Directrice générale par intérim depuis l'éviction de Thierry
Bolloré vendredi dernier, la directrice financière, Clotilde
Delbos, a imputé cet avertissement à la faiblesse de plusieurs
marchés du groupe au troisième trimestre, particulièrement la
Turquie et l'Argentine. L'industriel peine également à réduire ses
dépenses de recherche et développement autant qu'il le souhaite. La
dirigeante a aussi expliqué que des "soucis techniques" avaient
empêché Renault de bénéficier à plein régime des lancements de ses
nouveaux modèles. Ces problèmes sont toutefois en cours de
résolution, a assuré Clotilde Delbos.
Le fait que cette annonce survienne seulement une semaine après la
révocation de Thierry Bolloré suscite des interrogations légitimes
dans la communauté financière. Le président de Renault,
Jean-Dominique Senard, avait assuré lors du limogeage de l'ancien
directeur général que ce départ n'était pas lié à la performance du
constructeur.
Une opportunité pour l'Alliance
Cet impair doit en tout cas pousser Renault à intensifier la
coopération de l'alliance Renault-Nissan-Mitsubishi, en particulier
avec Nissan, dont il détient 43,4% du capital. Renault souffre mais
le groupe japonais se trouve dans une pire situation. Au premier
trimestre de son exercice 2019-2020, soit d'avril à juin, son
bénéfice a fondu de 94,5% tandis que sa marge opérationnelle a
chuté de 4% à 0,1% en un an. Or, selon Deutsche Bank, la
participation de Renault dans Nissan pèse pour 65% de la
valorisation boursière du groupe au losange. "Si le coeur de métier
de Renault est important, l'avenir de l'action repose sur ce qui se
passe avec Nissan et Fiat", écrit de son côté Royal Bank of Canada,
qui maintient Renault dans la liste de ses valeurs préférées malgré
son alerte.
Renault doit donc, outre ses propres performances, remettre en
piste son allié japonais et resserrer leurs liens. L'arrivée d'une
nouvelle direction chez Nissan, dont Jean-Dominique Senard a vanté
le caractère "extraordinairement pro-alliance" doit permettre au
tandem de redémarrer.
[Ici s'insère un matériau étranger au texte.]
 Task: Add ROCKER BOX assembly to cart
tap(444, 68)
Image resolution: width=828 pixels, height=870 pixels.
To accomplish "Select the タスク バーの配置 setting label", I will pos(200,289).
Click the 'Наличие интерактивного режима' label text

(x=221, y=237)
Cette nouvelle gouvernance "est un très bon
signe montrant que nous allons être capables de continuer à
renforcer les synergies entre Renault et Nissan" ce dont les deux
groupes, ainsi que Mitsubishi, "ont désespérément besoin", a appuyé
Clotilde Delbos, jeudi. "Senard a une belle carte à jouer en
démontrant que les choses à l'heure actuelle ne fonctionnent pas et
qu'il faut mettre en place une autre structure, plus performante",
glisse un analyste.
La bonne entente avec Nissan s'avère d'autant plus primordiale que
le groupe japonais constitue un rouage essentiel pour pouvoir
éventuellement relancer les discussions avec Fiat Chrysler
Automobiles (FCA). En août, le Wall Street Journal avait révélé des
discussions entre Renault et Nissan pour remodeler leur alliance
dans l'espoir de pouvoir ensuite rouvrir les négociations avec le
groupe italo-américain, abandonnées au printemps dernier.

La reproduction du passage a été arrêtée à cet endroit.